Moderne today revealed a pair of alliances with Diffblue and Azul Systems that promise to accelerate application modernization initiatives.
As a provider of a platform that leverages an open-source OpenRewrite Lossless Semantic Trees (LSTs) project to create structured representations of complex codebases developed by Moderne, the alliances with Diffblue and Azul provide deeper integrations with unit testing tools and a Java code analytics platform, respectively.
Moderne CEO Jonathan Schneider said, for example, DevOps teams will be able to more easily test refactored code using Diffblue Cover testing tools that employ machine learning algorithms and reinforcement learning to automatically generate unit tests.
In a similar fashion, Azul, a provider of a Java virtual machine (JVM) platform, has developed Code Inventory, a module within the Azul Intelligence Cloud platform that surfaces insights into runtime environments. That integration will make it simpler for DevOps teams to identify, for example, dead code to reduce the overall footprint of a Java application, said Schneider.
Moderne uses the OpenRewrite LST platform to provide DevOps teams with a set of extensible recipes for refactoring legacy applications that can be used to programmatically modernize code bases. Those recipes are now being extended to include offerings from third-party vendors such as Diffblue and Azul to streamline application modernization workflows, said Schneider.
Additionally, Moderne has developed an artificial intelligence (AI) agent, dubbed Moddy, that automates tasks such as determining where payment processing is occurring within an application spanning multiple code bases. That capability is critical because it enables DevOps teams to leverage recipes to update code spanning multiple applications, rather than having to manually address each instance of that code one application at a time, noted Scheider.
It’s not clear how many application modernization initiatives organizations might either have already launched or are being considered, but during uncertain economic times, there is typically much greater sensitivity to the total cost of IT. One of the primary goals of such initiatives is to enable organizations to either move an application to a platform that is less expensive to run or, less ambitiously, simply make it consume fewer infrastructure resources.
Historically, the challenge has been that the level of manual effort required to achieve those goals can take months, sometimes even years, to complete. The OpenRewrite LST platform provides a more programmatic alternative that can be integrated with various generative AI tools and platforms to reduce the overall amount of manual effort that would otherwise be required.

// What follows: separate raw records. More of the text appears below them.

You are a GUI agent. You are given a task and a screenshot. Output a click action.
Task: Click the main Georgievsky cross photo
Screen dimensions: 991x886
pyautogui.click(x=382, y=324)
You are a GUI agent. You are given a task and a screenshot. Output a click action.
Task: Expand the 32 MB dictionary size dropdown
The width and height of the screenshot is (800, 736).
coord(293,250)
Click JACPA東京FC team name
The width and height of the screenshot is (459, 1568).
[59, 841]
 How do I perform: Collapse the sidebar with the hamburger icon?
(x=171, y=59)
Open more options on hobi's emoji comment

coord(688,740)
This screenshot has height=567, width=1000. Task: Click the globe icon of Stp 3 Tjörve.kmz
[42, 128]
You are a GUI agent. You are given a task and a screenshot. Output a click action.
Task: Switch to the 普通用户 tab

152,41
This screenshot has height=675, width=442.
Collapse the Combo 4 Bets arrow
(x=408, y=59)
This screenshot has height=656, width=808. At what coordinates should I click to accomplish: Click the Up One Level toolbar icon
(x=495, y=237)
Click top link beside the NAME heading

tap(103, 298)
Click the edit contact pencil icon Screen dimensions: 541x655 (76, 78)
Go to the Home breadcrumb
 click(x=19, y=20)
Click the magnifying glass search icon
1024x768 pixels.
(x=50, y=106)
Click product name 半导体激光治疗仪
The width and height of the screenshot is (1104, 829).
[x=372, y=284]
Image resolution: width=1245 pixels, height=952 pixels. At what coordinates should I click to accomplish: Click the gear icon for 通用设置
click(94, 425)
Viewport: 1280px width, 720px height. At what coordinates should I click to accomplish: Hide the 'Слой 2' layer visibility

The level of complexity involved with modernizing applications will, of course, vary widely. Moving an application from one virtual machine to another or updating it to run the latest version of Java is not nearly as complex an endeavor as trying to convert COBOL code into another programming language so that an application can run on another platform. Regardless of the scope of the project, however, as the amount of manual effort required continues to decline, the number of these initiatives that organizations might be willing to undertake should correspondingly increase.